Ananaskirsche ist das "Gemüse des Jahres"
Eine prickelnde Perle

Olympiasieger und Weltmeister Eric Frenzel (von links) taufte mit Roland Albert, Präsident des Bayerischen Gärtnerei-Verbandes, Bürgermeister Rupert Troppmann, Gärtnermeister Reiner Steinhilber, Landrat Andreas Meier und Bernd Fischer, Bezirksvorsitzender des Bayerischen Gärtnereiverbandes Oberpfalz, "Picola", die prickelnden Perle, als Gemüse des Jahres 2015. Bild: bey

Der Bayerische Gärtnerei-Verband bietet erstmals ein "Gemüse des Jahres" an. Die Entscheidung fiel auf die "Ananaskirsche". Olympiasieger und Weltmeister Eric Frenzel taufte in der Gärtnerei Steinhilber "Picola", wie das süße Früchten auch genannt wird.

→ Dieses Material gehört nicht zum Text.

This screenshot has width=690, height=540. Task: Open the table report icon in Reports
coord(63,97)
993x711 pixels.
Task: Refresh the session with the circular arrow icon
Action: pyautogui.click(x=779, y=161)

(bey) Die bayerischen Gärtner wollen mit der Idee, eine "Pflanze des Jahres" der Öffentlichkeit zu präsentieren, ihr Motto "aus der Region für die Region" näher bringen. Laut Bernd Fischer, Bezirksvorsitzender des Bayerischen Gärtnerei-Verbandes Oberpfalz, wollen viele Verbraucher schmackhaftes Gemüse anbauen. Die Unterstützung dafür wollten die bayerischen Einzelhandelsgärtnereien geben.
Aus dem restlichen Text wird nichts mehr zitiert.